Voir le jour
La pure observation des images ne le revèle pas, ce sont les
mots de l'auteur qui le dévoilent; ces photos ont
été prises dans des espaces fermés et sombres :
des citernes.
Citernes, telles des cavernes, des girons obscurs dans lesquels pour
une fois on naît en entrant. C'est peut-être pour cela
qu'on renaît.
Citernes, telles des chambres noires, où l'origine du
photographe et de la photo se superposent et coïncident ; c'est
bien pour cela qu'ici la lumière naturelle du monde ne peut pas
entrer par elle-même : c'est le photographe qui l'y
conduit.
Il est bien plus que l'auteur des images, il est le responsable de leur
existence. Elles dépendent totalement d'un acte de
volonté, qui se situe bien avant et au-delà de la coupure
produite par le déclencheur.

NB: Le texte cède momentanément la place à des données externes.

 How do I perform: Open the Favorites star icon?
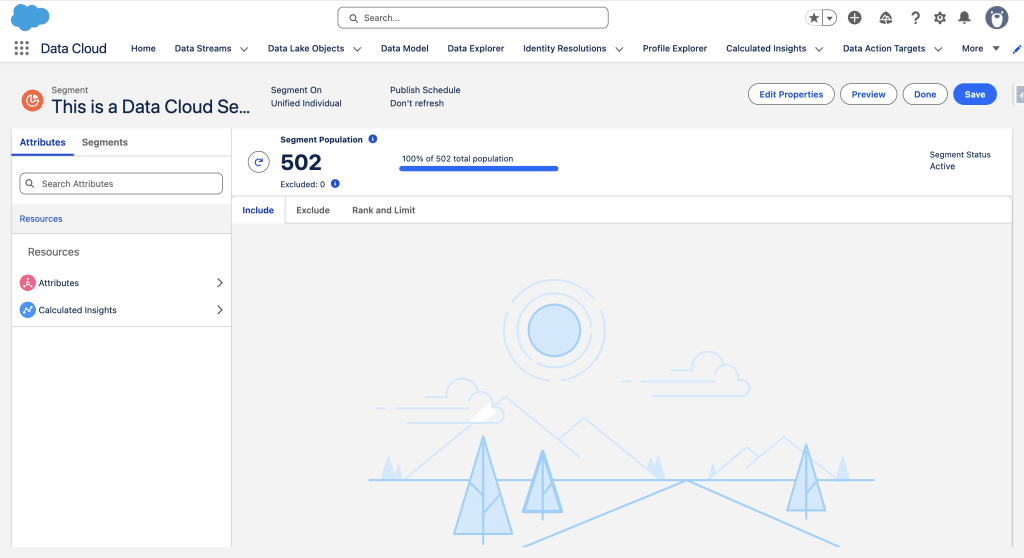click(x=814, y=18)
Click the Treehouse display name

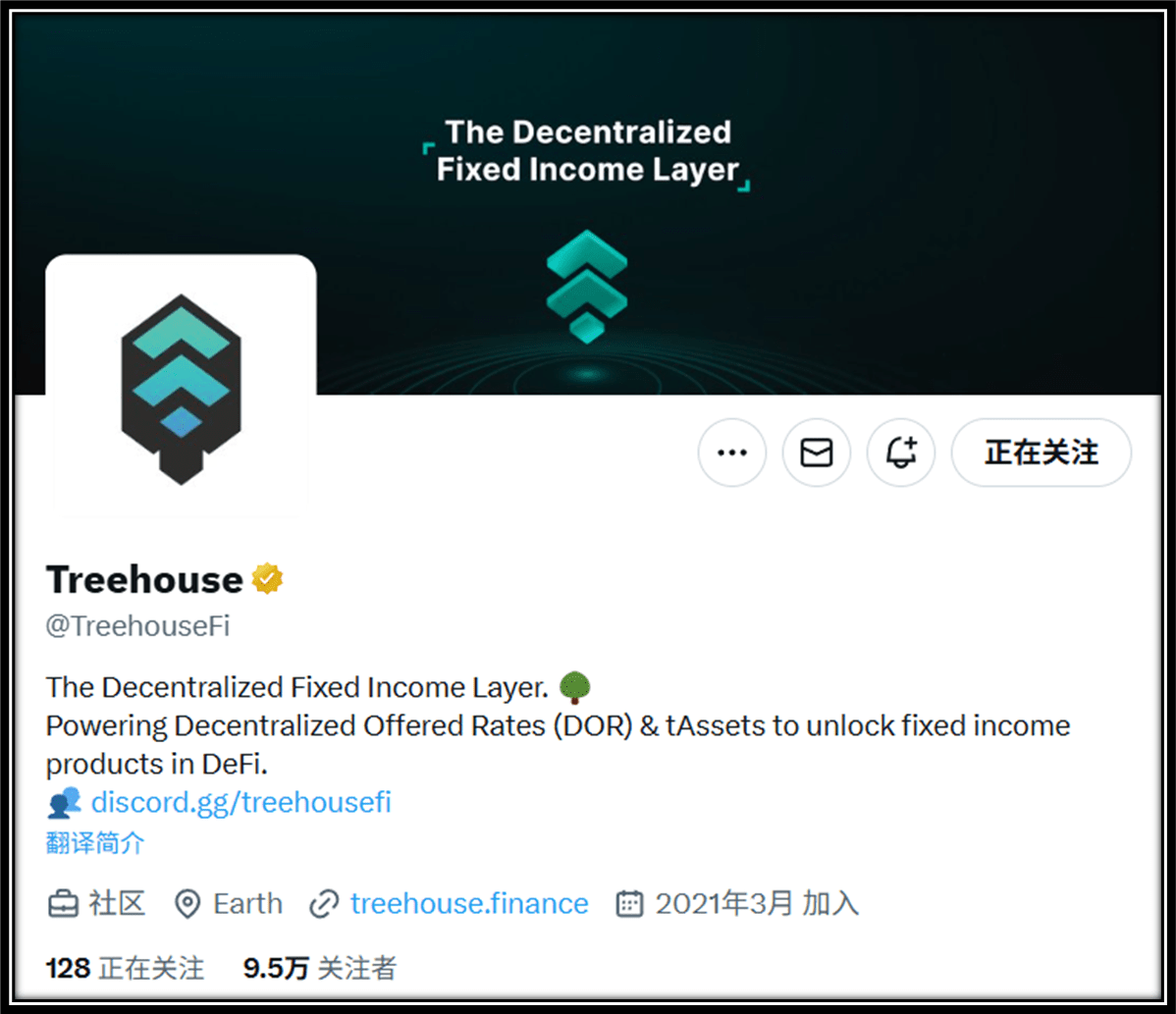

Nées par l'expérience
consciente des lieux où les valeurs symboliques et les
suggestions des matières s'enchevêtrent dans leur
même traduction en images, elles se déposent comme des
sédiments sur les parois de ces citernes, calcaires et
goudronneuses en même temps ; dépourvues de toute
échelle de représentation et pour cela ouvertes à
nos idées d'interprétations; des silhouettes que nous
reconnaissons dans notre imaginaire comme au passage des nuages. Des
ombres dont nous ne comprenons pas l'origine et dont l'idée
exacte d'obscurité ne remonte à notre conscience que lors
d'un deuxième regard plus attentif. Le noir comme absence
de matière qui se fait teinte plate, détail de
composition qui n'a aucune valeur descriptive. Cette distance voulue de
toute intention narrative nous montre clairement la matrice des travaux
de Claudio Isgrò : dans la photo qui à partir du XXe
siècle s'est appelée subjective, s'opposant au
réalisme présumé des tendances populistes ainsi
qu'aux logiques des moments décisifs, en faveur d'une autonomie
de l'image qui, engendrée de la réalité, ne
désire plus y retourner.
Générée comme trace elle se transforme en autre
chose qu'un index : la photo ne montre plus qu'elle même.
En suivant l'ancienne leçon de Minor White, "une séquence
de photos fonctionne alors comme un petit drame de signes au moyen
d'une mémoire. La ligne souple entre réalité et
photo a été inexorablement tirée, mais elle n'a
pas été coupée. Ces abstractions de la nature
n'ont pas laissé le monde des apparences, car en ce faisant
elles briseraient le point de force de l'objectif, son
authenticité ».
Pierangelo Cavanna
Traces
Claudio Isgrò recrée et reproduit avec obsession sa
propre ombre, à main libre, sur des matériels
photosensibles. Il réalise des "chimigrammes" dans lesquels
s'épuisent des gestes amples, automatiques, non
prémédités. Graduellement il se
libère de l'appareil photo comme d'une cage et il se sert
de techniques off-camera en tant que démarche
propédeutique à une nouvelle définition de sa
propre identité. Toute prise de conscience détermine
l'intervention d'une variable : l'ombre perd son opacité et
devient contour, ensemble, agrégat de traces.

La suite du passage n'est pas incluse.